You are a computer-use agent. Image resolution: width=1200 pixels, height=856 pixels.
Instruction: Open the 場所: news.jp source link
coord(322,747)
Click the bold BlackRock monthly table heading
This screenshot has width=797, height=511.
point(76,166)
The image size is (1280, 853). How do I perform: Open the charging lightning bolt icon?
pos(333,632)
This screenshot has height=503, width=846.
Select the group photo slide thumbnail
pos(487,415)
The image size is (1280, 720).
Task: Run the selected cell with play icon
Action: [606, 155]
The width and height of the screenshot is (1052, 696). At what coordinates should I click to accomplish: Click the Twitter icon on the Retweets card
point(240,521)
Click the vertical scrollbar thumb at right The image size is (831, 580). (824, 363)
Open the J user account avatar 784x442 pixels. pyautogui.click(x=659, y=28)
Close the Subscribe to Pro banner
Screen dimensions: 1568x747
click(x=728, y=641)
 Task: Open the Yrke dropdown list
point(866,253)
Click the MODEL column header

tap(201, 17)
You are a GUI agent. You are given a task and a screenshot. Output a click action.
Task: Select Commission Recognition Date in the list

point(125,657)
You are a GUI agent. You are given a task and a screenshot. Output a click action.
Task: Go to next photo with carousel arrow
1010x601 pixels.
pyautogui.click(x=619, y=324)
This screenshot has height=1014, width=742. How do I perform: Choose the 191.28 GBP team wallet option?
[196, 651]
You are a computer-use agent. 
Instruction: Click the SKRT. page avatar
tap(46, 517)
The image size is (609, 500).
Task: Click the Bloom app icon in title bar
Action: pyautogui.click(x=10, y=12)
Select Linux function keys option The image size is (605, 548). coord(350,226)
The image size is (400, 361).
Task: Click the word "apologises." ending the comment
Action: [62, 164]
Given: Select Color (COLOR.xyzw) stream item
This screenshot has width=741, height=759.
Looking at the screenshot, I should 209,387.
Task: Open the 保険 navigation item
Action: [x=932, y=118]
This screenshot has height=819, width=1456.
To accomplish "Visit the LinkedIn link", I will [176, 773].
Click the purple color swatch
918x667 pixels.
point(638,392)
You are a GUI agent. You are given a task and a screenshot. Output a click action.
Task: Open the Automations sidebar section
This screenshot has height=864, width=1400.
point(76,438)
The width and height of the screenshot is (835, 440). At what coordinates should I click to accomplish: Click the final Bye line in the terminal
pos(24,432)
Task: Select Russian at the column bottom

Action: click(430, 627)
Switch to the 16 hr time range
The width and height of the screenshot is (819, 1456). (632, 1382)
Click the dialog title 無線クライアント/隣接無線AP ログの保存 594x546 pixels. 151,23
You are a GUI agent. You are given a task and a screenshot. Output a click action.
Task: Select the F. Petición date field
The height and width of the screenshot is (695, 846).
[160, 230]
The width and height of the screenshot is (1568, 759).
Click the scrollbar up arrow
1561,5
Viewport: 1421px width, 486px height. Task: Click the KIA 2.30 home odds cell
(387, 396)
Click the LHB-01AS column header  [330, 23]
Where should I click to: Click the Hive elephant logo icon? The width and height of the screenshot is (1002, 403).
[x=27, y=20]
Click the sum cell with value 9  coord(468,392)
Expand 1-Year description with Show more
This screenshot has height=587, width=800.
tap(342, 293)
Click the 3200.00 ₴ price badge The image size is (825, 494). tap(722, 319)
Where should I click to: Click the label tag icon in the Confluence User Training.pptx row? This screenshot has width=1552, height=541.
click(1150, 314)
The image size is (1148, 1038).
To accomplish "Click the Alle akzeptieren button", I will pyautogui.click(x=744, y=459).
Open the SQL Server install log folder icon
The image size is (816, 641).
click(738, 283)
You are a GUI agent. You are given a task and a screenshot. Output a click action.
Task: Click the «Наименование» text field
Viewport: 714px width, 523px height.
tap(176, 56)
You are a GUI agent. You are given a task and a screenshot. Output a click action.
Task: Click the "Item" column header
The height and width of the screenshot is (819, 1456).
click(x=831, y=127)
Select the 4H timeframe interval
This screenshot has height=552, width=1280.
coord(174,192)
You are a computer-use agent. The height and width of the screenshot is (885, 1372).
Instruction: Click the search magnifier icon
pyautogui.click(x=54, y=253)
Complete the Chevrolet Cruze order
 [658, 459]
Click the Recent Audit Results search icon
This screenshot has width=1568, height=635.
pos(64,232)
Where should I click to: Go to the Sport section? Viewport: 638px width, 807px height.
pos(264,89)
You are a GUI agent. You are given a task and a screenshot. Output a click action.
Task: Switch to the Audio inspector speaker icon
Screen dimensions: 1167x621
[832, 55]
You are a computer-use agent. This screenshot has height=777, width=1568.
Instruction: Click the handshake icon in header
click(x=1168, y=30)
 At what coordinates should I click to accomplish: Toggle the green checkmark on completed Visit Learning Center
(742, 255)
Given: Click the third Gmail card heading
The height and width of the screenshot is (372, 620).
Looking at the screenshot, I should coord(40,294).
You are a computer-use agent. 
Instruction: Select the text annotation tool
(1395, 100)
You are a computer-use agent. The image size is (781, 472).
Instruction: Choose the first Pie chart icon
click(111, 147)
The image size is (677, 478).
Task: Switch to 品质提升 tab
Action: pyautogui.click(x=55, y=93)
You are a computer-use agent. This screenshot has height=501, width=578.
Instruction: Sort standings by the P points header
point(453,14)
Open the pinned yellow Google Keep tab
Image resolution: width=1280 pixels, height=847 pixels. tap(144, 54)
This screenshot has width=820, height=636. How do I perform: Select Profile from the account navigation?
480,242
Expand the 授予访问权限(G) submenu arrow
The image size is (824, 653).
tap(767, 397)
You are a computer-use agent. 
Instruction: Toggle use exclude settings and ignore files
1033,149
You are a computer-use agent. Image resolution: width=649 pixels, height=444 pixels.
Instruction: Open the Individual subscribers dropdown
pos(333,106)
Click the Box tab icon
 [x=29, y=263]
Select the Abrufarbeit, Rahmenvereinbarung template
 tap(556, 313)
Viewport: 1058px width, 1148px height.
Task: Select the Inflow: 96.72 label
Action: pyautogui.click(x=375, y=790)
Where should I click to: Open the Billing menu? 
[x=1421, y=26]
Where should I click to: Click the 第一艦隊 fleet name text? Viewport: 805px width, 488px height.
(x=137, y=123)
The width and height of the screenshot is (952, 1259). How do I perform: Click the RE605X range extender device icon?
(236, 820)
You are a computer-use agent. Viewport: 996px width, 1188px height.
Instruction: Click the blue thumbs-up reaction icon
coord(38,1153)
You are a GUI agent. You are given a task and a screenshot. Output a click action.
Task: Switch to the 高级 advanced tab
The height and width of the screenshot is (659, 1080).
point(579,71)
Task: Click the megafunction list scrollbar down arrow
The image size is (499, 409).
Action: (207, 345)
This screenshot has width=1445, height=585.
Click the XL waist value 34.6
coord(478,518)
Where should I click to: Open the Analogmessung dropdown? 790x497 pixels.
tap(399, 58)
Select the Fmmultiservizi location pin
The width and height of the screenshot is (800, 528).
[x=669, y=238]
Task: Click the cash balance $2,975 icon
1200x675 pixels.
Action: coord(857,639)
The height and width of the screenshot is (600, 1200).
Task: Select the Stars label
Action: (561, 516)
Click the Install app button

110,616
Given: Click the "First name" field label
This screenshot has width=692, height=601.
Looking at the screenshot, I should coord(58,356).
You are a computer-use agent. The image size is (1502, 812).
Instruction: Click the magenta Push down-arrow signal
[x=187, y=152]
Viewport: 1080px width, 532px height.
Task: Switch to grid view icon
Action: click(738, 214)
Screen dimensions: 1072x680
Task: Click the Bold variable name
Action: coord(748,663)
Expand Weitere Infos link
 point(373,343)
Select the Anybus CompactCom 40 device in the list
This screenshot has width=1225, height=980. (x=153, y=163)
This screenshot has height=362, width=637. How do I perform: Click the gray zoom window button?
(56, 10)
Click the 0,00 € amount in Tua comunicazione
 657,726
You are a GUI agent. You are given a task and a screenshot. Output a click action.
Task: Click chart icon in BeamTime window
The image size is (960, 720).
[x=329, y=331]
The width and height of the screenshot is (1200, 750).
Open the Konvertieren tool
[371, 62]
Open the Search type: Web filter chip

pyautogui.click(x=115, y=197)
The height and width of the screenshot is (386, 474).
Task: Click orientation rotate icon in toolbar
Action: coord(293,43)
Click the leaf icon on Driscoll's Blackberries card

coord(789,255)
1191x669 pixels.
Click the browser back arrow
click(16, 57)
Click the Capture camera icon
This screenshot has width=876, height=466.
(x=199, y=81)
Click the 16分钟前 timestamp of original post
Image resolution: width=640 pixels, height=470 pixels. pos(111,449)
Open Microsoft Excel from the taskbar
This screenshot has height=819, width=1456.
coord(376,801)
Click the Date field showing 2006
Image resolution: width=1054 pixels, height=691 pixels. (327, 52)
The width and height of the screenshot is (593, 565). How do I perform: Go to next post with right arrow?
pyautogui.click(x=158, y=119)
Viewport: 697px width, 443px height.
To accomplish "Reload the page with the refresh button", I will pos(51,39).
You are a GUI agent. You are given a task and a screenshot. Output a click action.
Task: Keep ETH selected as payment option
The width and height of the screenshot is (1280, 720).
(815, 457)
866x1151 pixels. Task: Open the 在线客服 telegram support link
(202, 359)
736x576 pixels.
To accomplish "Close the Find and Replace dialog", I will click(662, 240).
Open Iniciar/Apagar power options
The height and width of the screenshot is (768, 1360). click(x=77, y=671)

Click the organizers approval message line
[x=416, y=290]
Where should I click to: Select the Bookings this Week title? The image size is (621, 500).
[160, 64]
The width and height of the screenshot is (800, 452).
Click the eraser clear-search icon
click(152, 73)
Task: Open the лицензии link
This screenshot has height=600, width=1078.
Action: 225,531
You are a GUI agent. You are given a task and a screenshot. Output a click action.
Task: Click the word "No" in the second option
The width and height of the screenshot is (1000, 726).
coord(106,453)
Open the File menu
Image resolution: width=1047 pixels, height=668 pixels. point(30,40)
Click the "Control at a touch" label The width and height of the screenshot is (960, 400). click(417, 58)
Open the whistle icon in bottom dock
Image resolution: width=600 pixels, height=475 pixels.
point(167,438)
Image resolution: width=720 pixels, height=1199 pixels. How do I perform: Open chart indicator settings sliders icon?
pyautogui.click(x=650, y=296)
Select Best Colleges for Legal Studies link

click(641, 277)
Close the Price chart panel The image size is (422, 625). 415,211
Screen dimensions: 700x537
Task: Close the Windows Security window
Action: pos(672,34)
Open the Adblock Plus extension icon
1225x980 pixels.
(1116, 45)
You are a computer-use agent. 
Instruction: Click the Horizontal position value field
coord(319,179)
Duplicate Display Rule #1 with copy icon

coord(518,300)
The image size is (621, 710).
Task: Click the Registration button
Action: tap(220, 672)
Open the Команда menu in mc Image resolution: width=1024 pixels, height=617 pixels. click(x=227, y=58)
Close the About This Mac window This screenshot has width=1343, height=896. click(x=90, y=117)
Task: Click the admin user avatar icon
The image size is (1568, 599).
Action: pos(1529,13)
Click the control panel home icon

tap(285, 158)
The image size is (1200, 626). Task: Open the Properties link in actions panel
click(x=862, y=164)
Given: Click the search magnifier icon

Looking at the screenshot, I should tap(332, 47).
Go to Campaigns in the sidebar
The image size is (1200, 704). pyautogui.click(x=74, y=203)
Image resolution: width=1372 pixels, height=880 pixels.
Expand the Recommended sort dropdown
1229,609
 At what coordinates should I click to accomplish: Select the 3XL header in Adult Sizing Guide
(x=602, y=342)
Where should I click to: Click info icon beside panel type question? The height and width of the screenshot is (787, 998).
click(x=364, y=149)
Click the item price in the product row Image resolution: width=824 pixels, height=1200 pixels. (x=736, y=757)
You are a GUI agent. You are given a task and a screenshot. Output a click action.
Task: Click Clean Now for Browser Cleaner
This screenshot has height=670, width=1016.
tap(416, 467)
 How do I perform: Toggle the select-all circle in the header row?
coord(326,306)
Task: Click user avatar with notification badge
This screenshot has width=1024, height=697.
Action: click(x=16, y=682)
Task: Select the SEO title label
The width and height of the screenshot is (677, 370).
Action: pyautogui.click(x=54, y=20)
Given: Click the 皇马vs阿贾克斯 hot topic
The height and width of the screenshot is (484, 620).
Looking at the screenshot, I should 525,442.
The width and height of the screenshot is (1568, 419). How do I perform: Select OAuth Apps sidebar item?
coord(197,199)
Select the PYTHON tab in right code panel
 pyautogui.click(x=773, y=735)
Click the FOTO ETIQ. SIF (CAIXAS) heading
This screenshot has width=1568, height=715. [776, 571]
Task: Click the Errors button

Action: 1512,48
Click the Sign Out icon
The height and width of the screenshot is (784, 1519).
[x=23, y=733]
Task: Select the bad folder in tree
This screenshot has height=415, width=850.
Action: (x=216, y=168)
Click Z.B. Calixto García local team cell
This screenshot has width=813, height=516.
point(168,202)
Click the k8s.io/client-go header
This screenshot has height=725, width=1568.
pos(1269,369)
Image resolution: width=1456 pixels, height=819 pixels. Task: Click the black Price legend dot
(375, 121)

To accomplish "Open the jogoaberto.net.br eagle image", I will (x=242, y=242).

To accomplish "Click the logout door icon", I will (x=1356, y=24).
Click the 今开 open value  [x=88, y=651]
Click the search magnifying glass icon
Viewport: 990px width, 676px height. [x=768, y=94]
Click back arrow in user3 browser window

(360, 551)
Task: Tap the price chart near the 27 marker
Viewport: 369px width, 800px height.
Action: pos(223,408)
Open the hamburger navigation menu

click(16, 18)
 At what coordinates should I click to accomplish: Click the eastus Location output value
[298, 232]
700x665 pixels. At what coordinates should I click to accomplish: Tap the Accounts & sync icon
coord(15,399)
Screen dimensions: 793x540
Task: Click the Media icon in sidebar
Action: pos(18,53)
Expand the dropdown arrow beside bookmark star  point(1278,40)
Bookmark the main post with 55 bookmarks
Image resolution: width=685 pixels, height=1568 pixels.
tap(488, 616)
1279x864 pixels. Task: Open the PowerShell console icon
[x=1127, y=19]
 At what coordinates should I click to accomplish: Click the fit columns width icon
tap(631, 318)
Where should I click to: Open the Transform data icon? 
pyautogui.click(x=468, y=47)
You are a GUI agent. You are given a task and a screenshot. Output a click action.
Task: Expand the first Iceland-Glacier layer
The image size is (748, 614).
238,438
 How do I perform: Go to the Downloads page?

_ _ _ _ _

## INSTRUCTIONS TO FOLLOW
State the count of lines above containing the string "folder", and add nothing to it.

## WRITTEN SOLUTION
2